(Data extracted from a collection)
○ ○ ○

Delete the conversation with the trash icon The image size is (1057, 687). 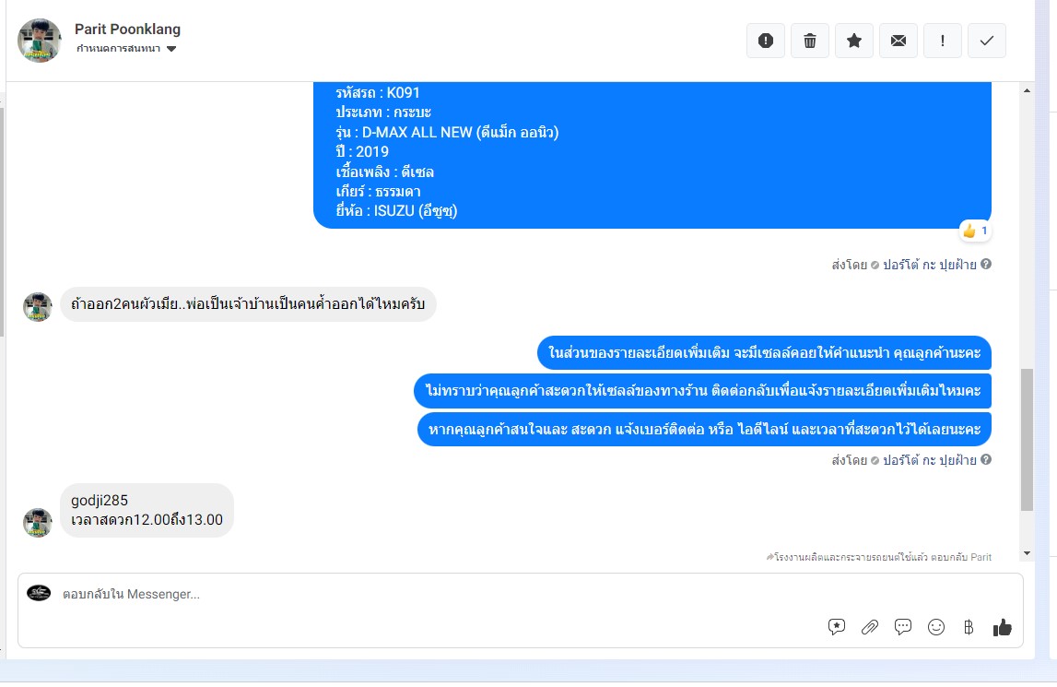[x=810, y=41]
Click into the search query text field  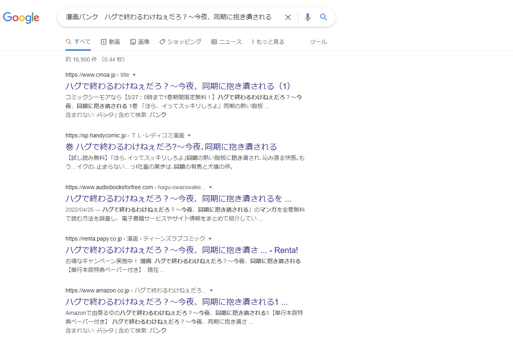(x=169, y=17)
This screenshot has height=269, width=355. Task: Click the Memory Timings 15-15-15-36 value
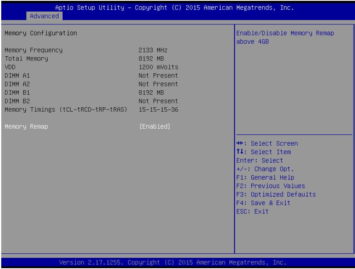158,110
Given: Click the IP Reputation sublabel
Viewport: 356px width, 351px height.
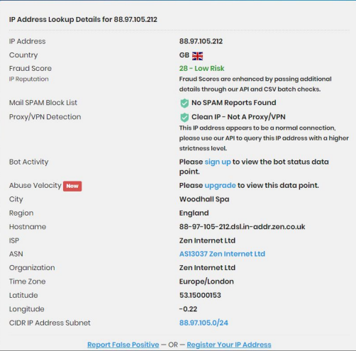Looking at the screenshot, I should click(29, 79).
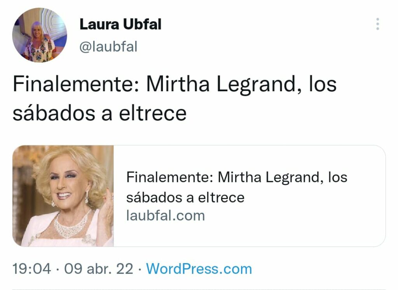Viewport: 398px width, 290px height.
Task: Open the Mirtha Legrand photo in link card
Action: pos(63,196)
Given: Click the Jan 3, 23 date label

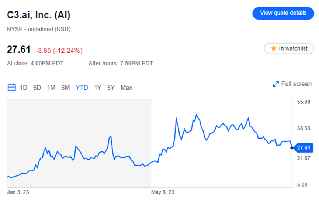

○ ○ ○

_Task requirements_. For each line of the entries that contains the word "Given", make a copy.

_Exercise solution_.
Given: Click the IP Reputation sublabel
Given: Click the Jan 3, 23 date label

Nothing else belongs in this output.